Source data section start
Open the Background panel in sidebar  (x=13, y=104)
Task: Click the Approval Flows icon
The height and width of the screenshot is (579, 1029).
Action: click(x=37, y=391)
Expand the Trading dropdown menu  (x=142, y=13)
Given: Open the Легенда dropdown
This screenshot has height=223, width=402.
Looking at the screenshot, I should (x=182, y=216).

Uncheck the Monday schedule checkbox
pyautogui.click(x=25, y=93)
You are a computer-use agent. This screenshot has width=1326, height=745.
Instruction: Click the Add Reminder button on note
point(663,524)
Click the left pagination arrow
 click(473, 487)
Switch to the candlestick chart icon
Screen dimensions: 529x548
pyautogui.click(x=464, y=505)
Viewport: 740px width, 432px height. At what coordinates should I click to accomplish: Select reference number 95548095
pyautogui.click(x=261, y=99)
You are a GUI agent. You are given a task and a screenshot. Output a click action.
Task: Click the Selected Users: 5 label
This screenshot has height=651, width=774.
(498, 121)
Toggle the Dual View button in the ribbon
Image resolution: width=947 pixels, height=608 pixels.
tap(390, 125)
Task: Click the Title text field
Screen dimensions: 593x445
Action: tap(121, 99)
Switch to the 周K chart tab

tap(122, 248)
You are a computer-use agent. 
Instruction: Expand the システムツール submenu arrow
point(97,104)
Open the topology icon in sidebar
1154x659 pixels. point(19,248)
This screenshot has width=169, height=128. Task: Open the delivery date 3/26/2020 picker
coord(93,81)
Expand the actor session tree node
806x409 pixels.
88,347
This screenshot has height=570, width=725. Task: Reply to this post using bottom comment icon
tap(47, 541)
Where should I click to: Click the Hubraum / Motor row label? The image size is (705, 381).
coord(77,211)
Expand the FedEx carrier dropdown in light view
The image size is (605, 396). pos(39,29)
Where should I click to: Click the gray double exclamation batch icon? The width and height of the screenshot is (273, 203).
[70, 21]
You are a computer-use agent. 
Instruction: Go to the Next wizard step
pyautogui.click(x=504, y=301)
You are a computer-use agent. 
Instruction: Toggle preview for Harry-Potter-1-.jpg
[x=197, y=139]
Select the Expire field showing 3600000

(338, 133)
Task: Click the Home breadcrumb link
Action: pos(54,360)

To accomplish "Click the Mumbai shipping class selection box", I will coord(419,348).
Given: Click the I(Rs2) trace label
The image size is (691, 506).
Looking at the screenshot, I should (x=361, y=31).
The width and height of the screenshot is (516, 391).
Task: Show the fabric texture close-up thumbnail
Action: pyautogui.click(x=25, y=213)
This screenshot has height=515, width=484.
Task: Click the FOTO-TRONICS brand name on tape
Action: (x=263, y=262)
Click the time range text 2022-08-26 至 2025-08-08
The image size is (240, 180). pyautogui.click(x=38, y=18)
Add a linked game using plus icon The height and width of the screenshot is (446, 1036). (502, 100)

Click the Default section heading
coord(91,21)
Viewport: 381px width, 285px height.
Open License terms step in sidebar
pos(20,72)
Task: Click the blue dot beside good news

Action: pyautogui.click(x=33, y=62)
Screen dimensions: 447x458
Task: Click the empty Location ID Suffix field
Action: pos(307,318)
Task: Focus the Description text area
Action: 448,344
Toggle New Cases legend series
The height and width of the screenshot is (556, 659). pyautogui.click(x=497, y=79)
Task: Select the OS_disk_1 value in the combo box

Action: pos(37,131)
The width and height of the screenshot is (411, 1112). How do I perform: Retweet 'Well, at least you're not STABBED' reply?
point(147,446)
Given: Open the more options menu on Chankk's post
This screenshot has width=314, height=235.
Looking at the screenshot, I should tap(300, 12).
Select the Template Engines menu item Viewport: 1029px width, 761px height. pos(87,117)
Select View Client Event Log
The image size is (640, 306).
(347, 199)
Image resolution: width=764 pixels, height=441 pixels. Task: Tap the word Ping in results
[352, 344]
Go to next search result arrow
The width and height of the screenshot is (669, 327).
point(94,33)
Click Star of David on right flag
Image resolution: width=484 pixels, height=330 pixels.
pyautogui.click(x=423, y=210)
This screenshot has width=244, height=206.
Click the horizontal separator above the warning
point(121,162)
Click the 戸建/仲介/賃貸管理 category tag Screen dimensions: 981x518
Source data section end
→ Work to complete: Nothing but the lines from the one with "This screenshot has width=244, height=206." through the final line of the records may appear in the answer, and each must be transcribed exactly.

→ Result for this task:
This screenshot has width=244, height=206.
Click the horizontal separator above the warning
point(121,162)
Click the 戸建/仲介/賃貸管理 category tag Screen dimensions: 981x518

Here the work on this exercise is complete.